On Tue, Apr 20, 2010 at 6:34 PM, Ken Restivo <ken(a)restivo.org> wrote:
Kind of a general mastering question, but obligatory
Linux screenshots of
JAPA are included, I promise.
I've noticed with some professional cd's/oggs/mp3s I have, the high end is
rolled off at around 20Khz.
Some roll off hard core:
http://storage.restivo.org.s3.amazonaws.com/rolloffs/hardrolloff.png
Some have a softer, gentler rolloff, but they still roll everything off:
http://storage.restivo.org.s3.amazonaws.com/rolloffs/softerrolloff.png
The roloff is done to prevent Nyquist artefects from being audible -- the
44.1KHz CD sampling rate means you can't have anything above 22.05Khz or
you'll hear it as aliasing:
http://en.wikipedia.org/wiki/Nyquist_frequency#The_aliasing_problem . LPF's
aren't perfect, and can cause other annoying artifacts such as phasing or
ringing as they progress to the theoretically ideal brickwall filter (
http://en.wikipedia.org/wiki/Brickwall_filter#Brick-wall_filters ). So some
recordings might choose a gentler slope, rolling off at a lower frequency in
order to hit the drop-dead at 22.05Khz. This may account for the
observations made.
The other issue is that MP3 encoders themselves have filters built-in in
order to prevent aliasing artifacts at low bitrates. For example, in
Fedora&Ubuntu the "stock" sound-juicer/rhythmbox/etc settings cut-off at
16Khz, even if you up the bitrate. I fix this by setting
'gconf-editor /system/gstreamer/0.10/audio/profiles/mp3/pipeline' to:
audio/x-raw-int,rate=44100,channels=2 ! lame name=enc mode=0 vbr=4
vbr-quality=0 quality=0 vbr-min-bitrate=192
vbr-max-bitrate=320
lowpass-freq=20500 ! id3v2mux
Note the lame(1) arguments that affect the LPF:
--lowpass freq
Set a lowpass filtering frequency in kHz. Frequencies above
the
specified one will be cutoff.
--lowpass-width freq
Set the width of the lowpass filter. The default value is
15%
of the lowpass frequency.
Note that many built-in settings in LAME automatically set the HF roloff
frequency. Particularly, with VBR, the issue is that the bitrate is
changing: if you have VBR from 128k-320kbps, you need to set the filter for
15.5Khz.in order to prevent aliasing at the lowest bitrates: (
http://lame.sourceforge.net/gpsycho.php )
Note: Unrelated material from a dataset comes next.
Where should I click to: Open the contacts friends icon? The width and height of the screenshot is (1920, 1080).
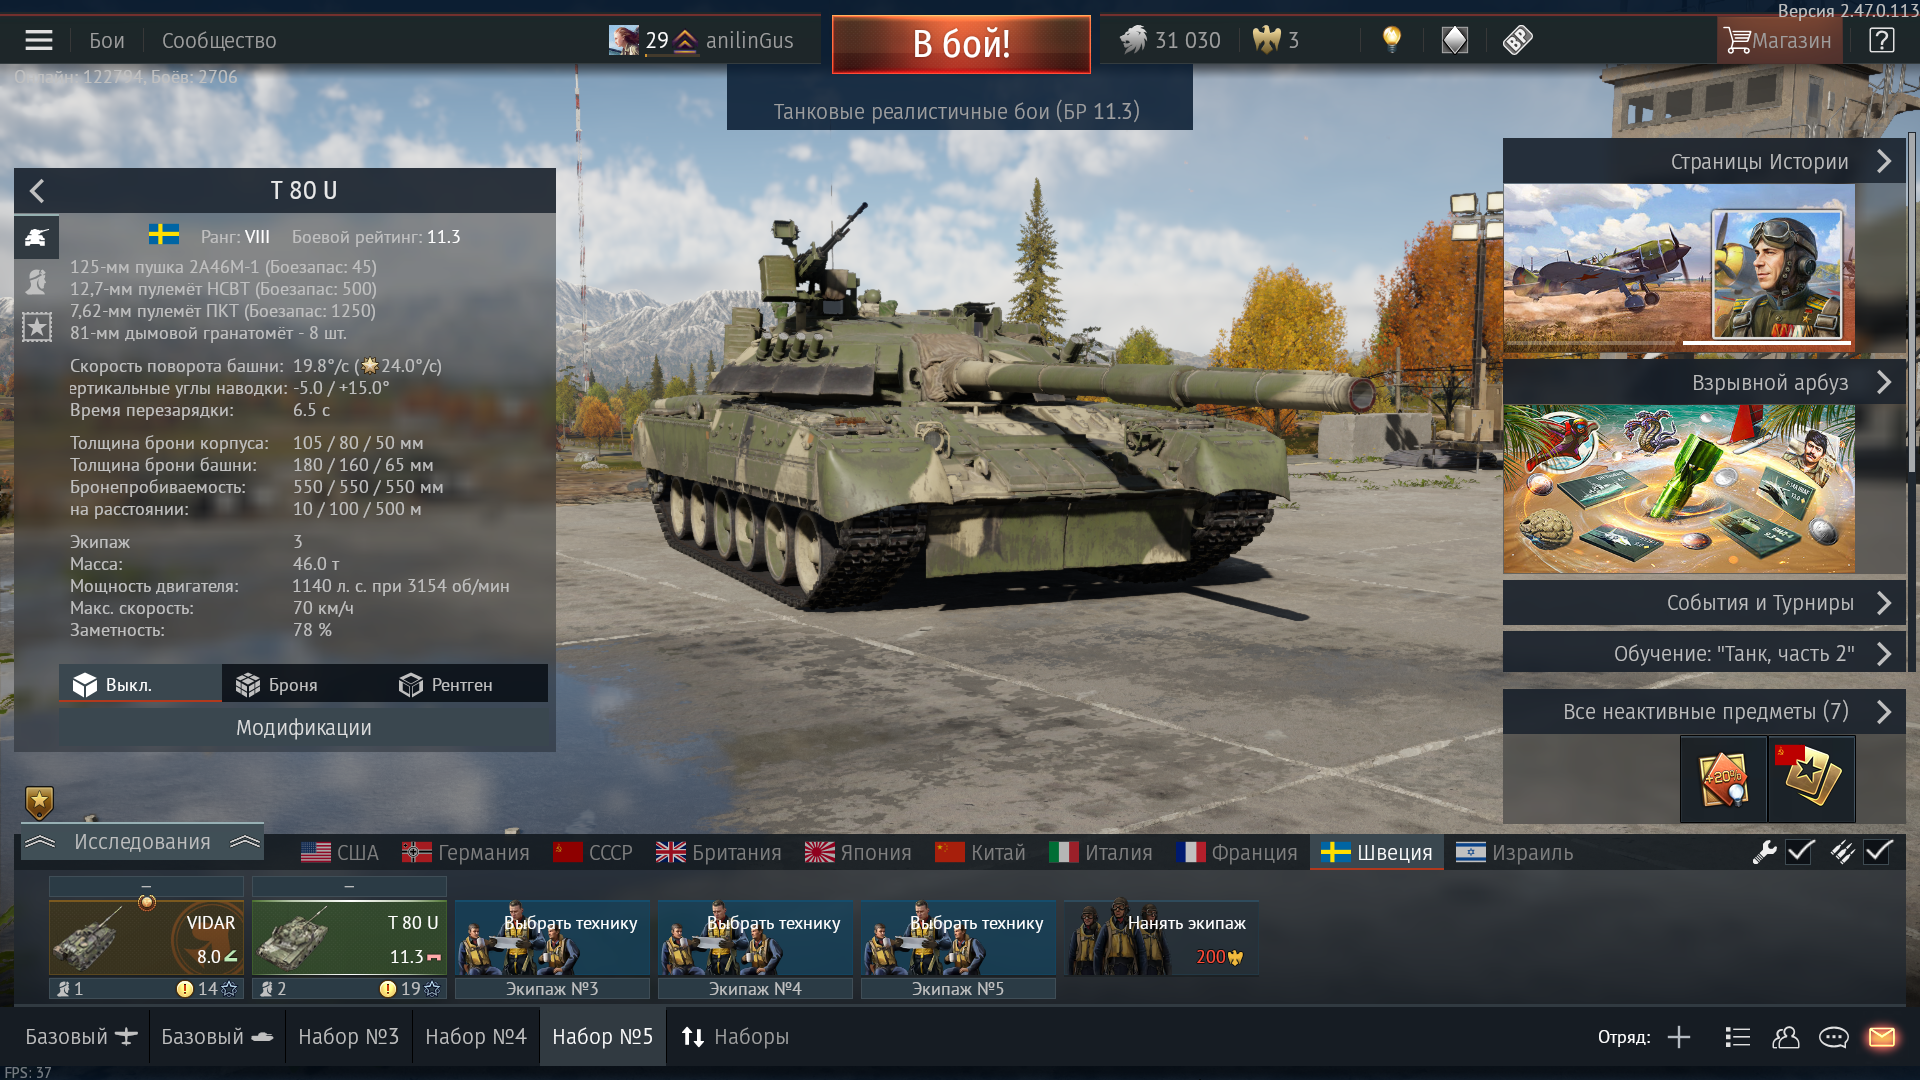point(1785,1037)
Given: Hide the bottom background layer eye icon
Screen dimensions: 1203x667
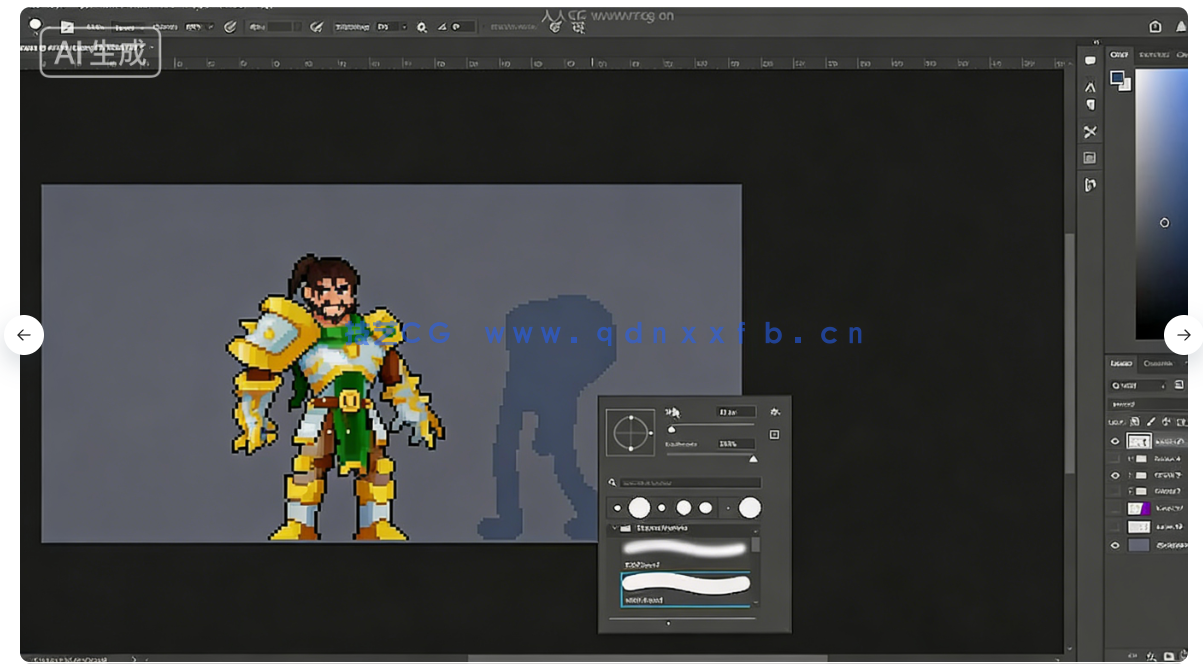Looking at the screenshot, I should 1115,545.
Lowpass filtering based on the compression ratio. For high compression
ratios, low pass filtering will improve the results.
The exact amount of
filtering needed depends on the music and personal preferences - the formula
to decide how much lowpass filtering to use may need some tuning. At 256kbs,
no filterings is done. At 128kbs, the lowpass filter is around 15.5khz.
Note that I set the min VBR at 192k so I can move my filter up to around
20Khz. As the default 15.5K cutoff sounds nasty.